According to details, this step is becoming the cause of inconvenience , losses and additional cost of doing business to small traders especially importers, tour operators and a significant section of public.
These Exchange companies further advise the public that if they are not willing to pay 3 to 4 percent fee, they can take these dollars with them to Dubai or any other country where these dollars are acceptable as per market value but in Pakistan, they will have to pay an additional fee.
Karachi Chamber of Commerce and Industry (KCCI) revealed that nowadays it is constantly receiving many complaints from its members who are being offered 3 to 4 percent less exchange rate against the current market value in case they bear old-design notes.
He said, Exchange Companies (ECs) reluctant convert the old-design US$100 notes and were charging 3 to 4 percent fee to exchange the old bills with the new ones or convert them into Pakistani rupee, which is highly unfair, totally illegal and sheer looting by the Exchange Companies .
Adding that the Central Bank must to take action against the cartel of Exchange Companies , responsible for creating a strange situation and triggering anxiety amongst the public he asked, “When the old-design notes are acceptable all over the world then why ECs are reluctant to exchange the same in Pakistan.”
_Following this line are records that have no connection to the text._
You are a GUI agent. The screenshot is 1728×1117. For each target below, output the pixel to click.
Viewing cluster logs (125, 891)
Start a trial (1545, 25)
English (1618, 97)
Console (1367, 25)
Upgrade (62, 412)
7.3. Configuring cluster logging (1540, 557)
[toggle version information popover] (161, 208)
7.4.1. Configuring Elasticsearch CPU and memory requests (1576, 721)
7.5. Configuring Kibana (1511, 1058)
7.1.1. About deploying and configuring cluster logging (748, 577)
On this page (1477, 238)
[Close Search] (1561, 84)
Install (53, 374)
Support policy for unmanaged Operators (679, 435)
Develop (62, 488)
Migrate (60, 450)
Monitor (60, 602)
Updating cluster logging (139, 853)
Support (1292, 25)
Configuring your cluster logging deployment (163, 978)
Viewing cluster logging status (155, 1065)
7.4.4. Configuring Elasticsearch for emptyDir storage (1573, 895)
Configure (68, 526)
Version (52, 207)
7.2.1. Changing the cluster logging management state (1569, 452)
President KCCI said that it has also come to our knowledge that moneychangers buy old-design notes at a cheaper price and manage to exchange the same in Dubai without incurring any cost and thus make a heavy profit.
According to him, Old- and new-design dollar bills are legal tender and remain acceptable around the world whereas the new-design notes were not something new as these were introduced some five years back but the issue of old and new-design bills keeps resurfacing in Pakistan after intervals as a similar incident took place in January this year and now in August.
The moneychangers who charge 3 to 4 percent fee for exchanging each $100 bill accuse the banks while the banks usually deny these accusations. Therefore, the State Bank, being a well-organized, vigilant and an efficient regulator, has to thoroughly review the entire situation and take action against those responsible for causing loss to the masses, Shamim Firpo said.